Why is Canadian Medical Care Trending Toward Mediocre Doctors?

Recently a fellow Tweep on Twitter lamented the health care he received for an acute injury (acute meaning happened suddenly, will heal, end of story; chronic means it goes on and on till you want to scream). He opined that it was probably because the doctor wanted to squeeze more money out of the system, forcing him to return for a second unwarranted visit. He may be right, for OHIP pays so little, especially for repeat visits, that more and more doctors are fudging the rules to try and earn a decent living.

A digression: physicians and surgeons, even ones who work in university hospitals, are self-employed and must pay for all office expenses, salaries, etc. out of their OHIP earnings. So that whopping $18.50 your GP or specialist got paid for seeing you for the 6th time that year goes to pay for all the stuff you saw in hir office, including the secretary or nurse. Gee, I wonder why more and more GPs are limiting their consultation time to 7 minutes and examining patients less and less...

Anywhoo.

The other reason this specialist -- an orthopedic surgeon I'm guessing, and surgeons are notorious for, how do I put this nicely, not seeing you as human -- probably saw the tweep for all of one minute is incompetence, mediocrity, a habit of treating patients as widgets on an assembly line.

I've been bumping up against this in my attempts to find solutions to my internal functioning problems, particularly with my heart and internal thermostat, caused by my closed head injury (or traumatic brain injury -- whatever you call it, it was a bunch of bangs to my brain). I thought it was because the brain is so little understood and so few physicians know about it (seriously, the lack of understanding is shocking). But as one person said to me: "doctors know more and more about less and less" and that applies to every field of specialty.

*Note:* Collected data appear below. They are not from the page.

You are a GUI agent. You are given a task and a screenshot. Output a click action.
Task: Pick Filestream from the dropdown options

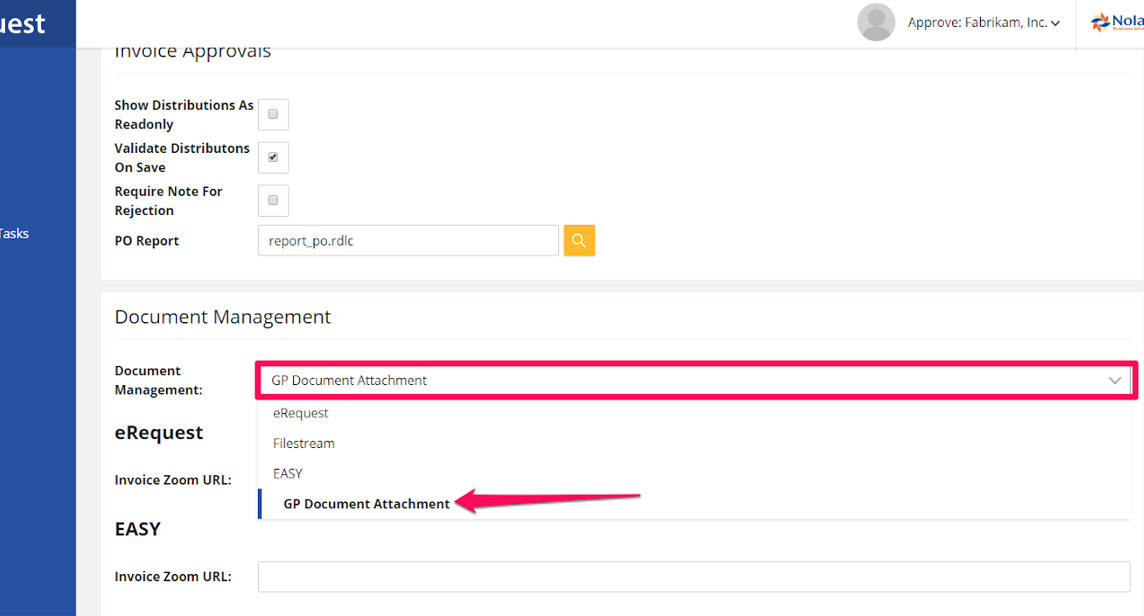point(304,443)
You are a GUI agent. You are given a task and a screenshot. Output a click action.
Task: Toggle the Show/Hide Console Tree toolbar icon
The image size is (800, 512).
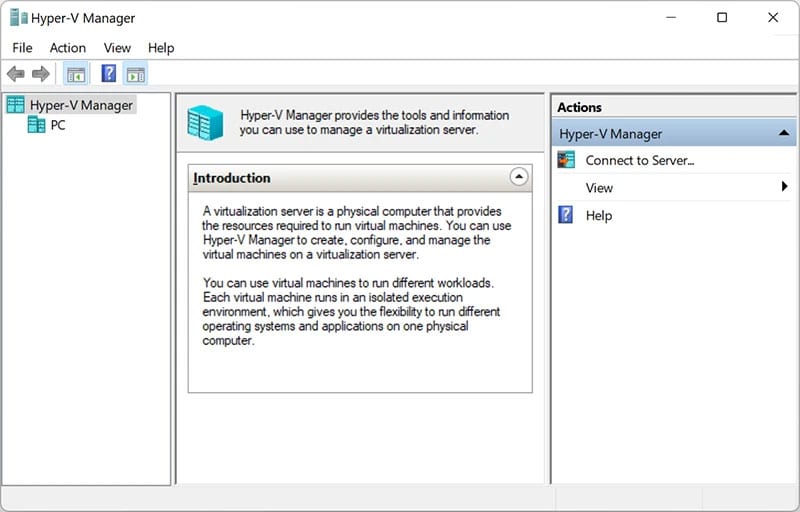click(76, 74)
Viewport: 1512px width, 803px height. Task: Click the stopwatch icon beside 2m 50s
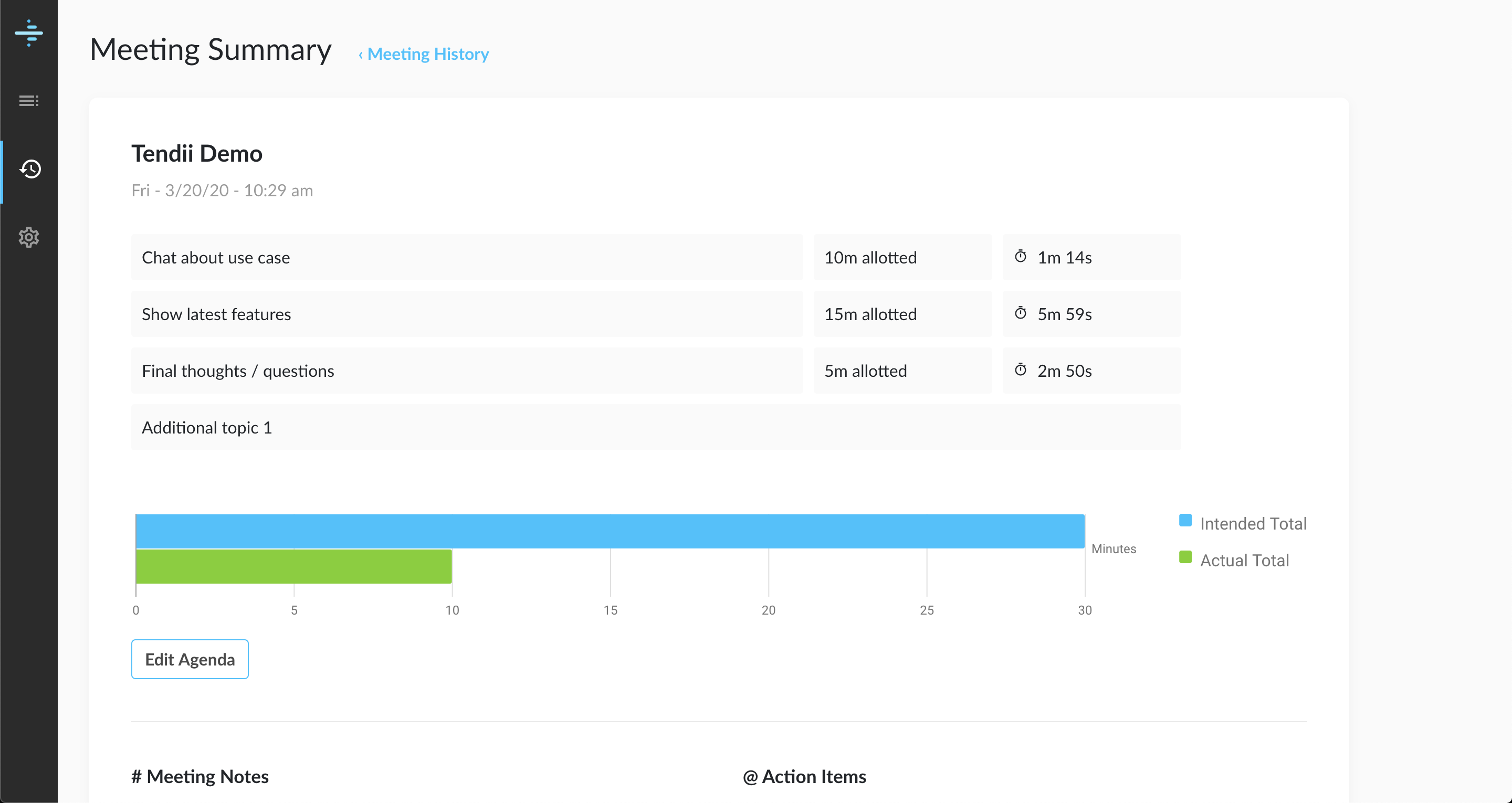[x=1021, y=370]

For a broken bone or ankle sprain or the flu, this is no big deal; these things do heal as long as that bone is set properly. But if you have an injury or illness that affects multiple areas of your body, you're, um, f'd.

Over and over when I'd be forced to see a neurologist, I'd be reminded of the physiology course I took in the Faculty of Arts and Sciences at the University of Toronto. I was taking a specialist in Psychology and wanted to understand the actual workings of the body and brain (I also took neurophysiology). My physiology course was a year-long, intensive, hands-on study of the human body. We barely had enough time to fit everything in. I took it in the same building as the medical students. You'd think then they'd be taking a similar course to mine, right? After all, their whole field of study is predicated on understanding how the basics work: physiology and anatomy.

WRONG!

They studied physiology for less than half the time I did.

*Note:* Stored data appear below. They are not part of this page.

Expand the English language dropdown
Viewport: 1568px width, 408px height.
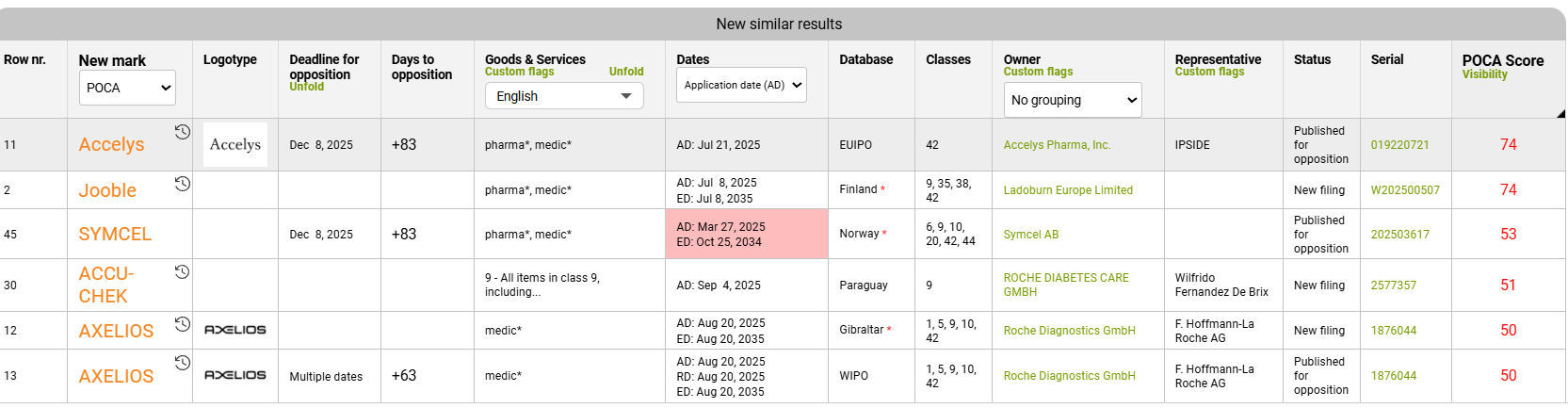coord(563,96)
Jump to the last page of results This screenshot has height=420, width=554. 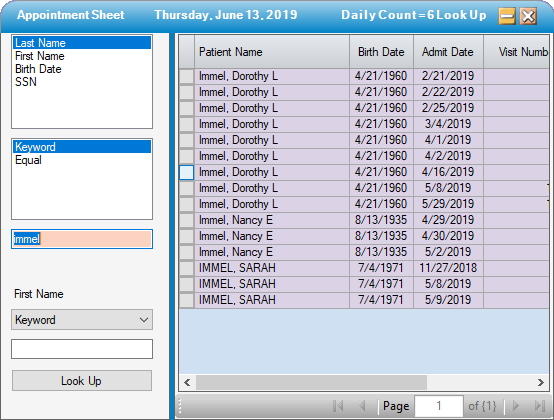[x=540, y=406]
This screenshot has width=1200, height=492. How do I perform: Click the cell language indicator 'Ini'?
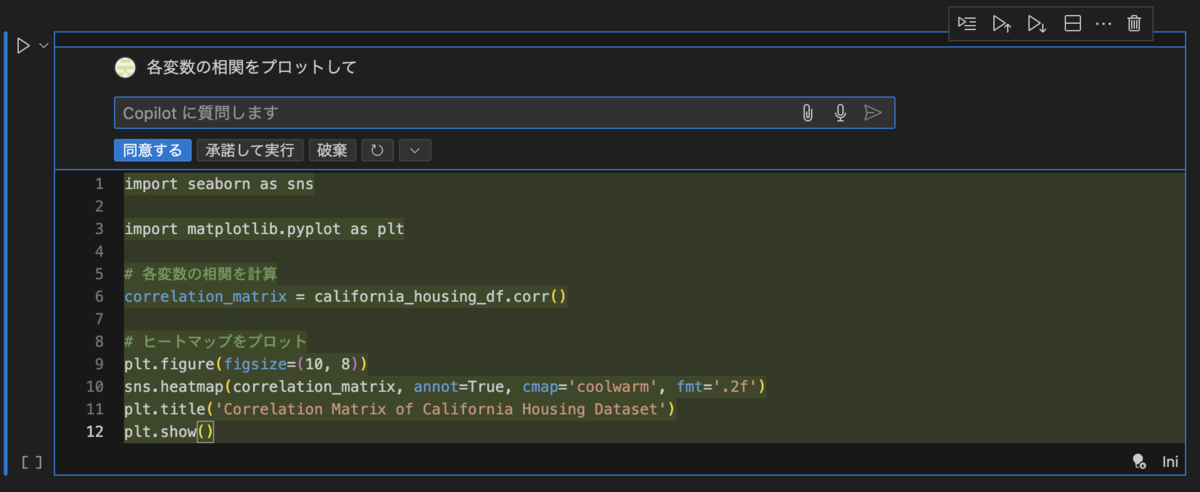[x=1170, y=461]
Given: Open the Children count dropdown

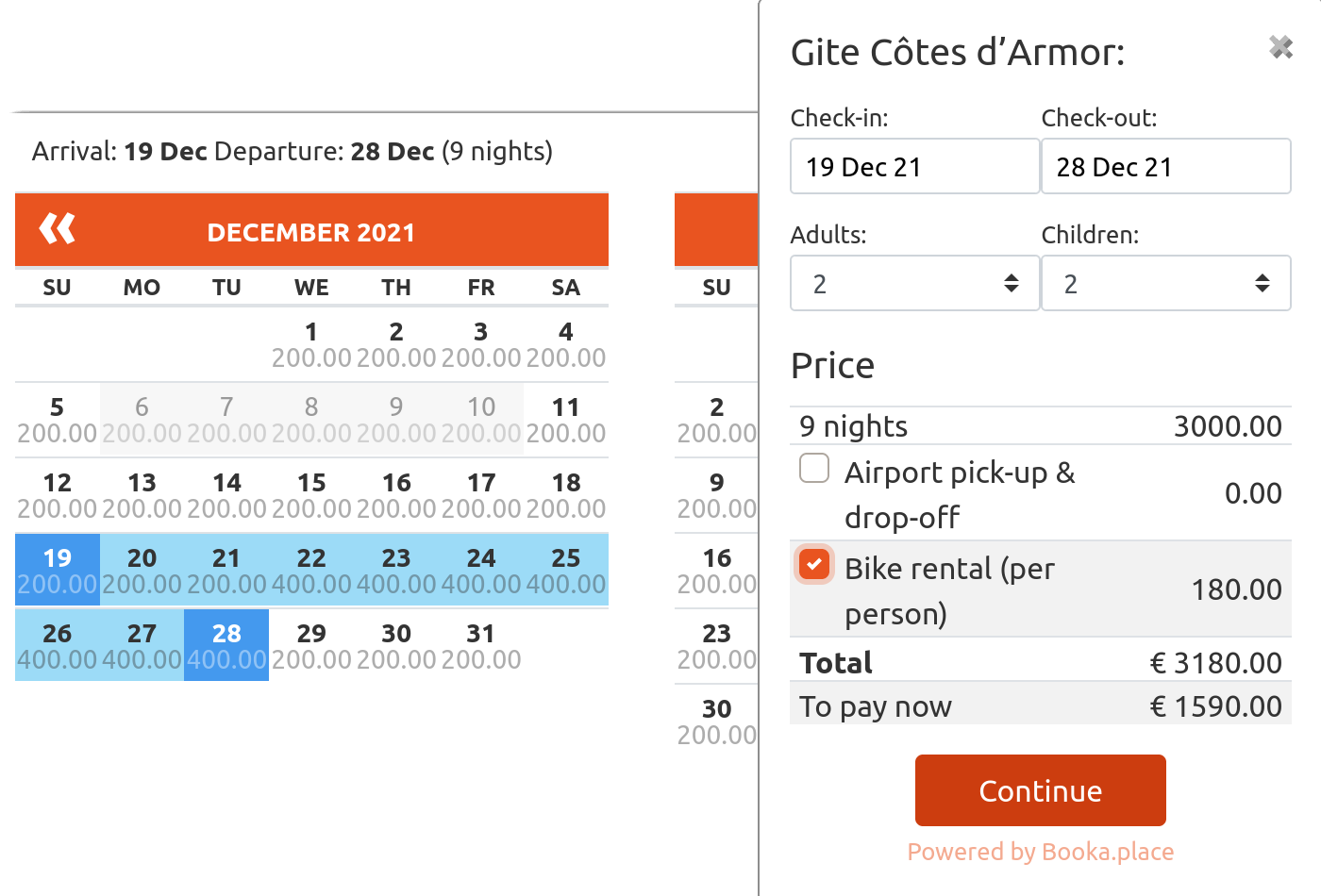Looking at the screenshot, I should 1165,283.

So how did they learn everything I did in less time? Did they squeeze in more hours? No. Did they skip a few steps? I wonder.

I wondered every time I saw a friggin' neurologist, who all tested my reflexes, cause as you know those are the barometer for whether you have a brain injury or not, that and knowing who the Prime Minister is. Anyway in physiology, we were taught and had to test every single reflex an adult human has. We read about the one babies have. There are more reflexes than your average GP tests for, and I'm lacking one of them as I discovered in Physiology. The neurologists never knew because they forgot to test a couple of reflexes, being as the hammer isn't used to test those ones I guess. So did they not test them because they didn't learn them in their basic physiology and neurophysiology courses? Or were they being lazy?

Either way, it was incompetence, mediocrity, piss-poor medical care, for if they couldn't be bothered or didn't know enough to test a basic reflex, one necessary for survival in the cold, then what more higher-functioning things did they not know about?

So I have to wonder about this tweep's encounter with the health care system. Was it really all about the money? Or was it more about OHIP compensating doctors so poorly that more and more are developing habits of mediocrity -- do a job and go home -- and more about the crap medical education so many receive that they just don't know the basics anymore, never mind have the foundation to be able to help people with complex problems like mine -- and more about specialists becoming so specialized that they know lots about, for example, the thyroid and nada about the rest of the endocrine system or the basics of how the thyroid interacts with the rest of the body.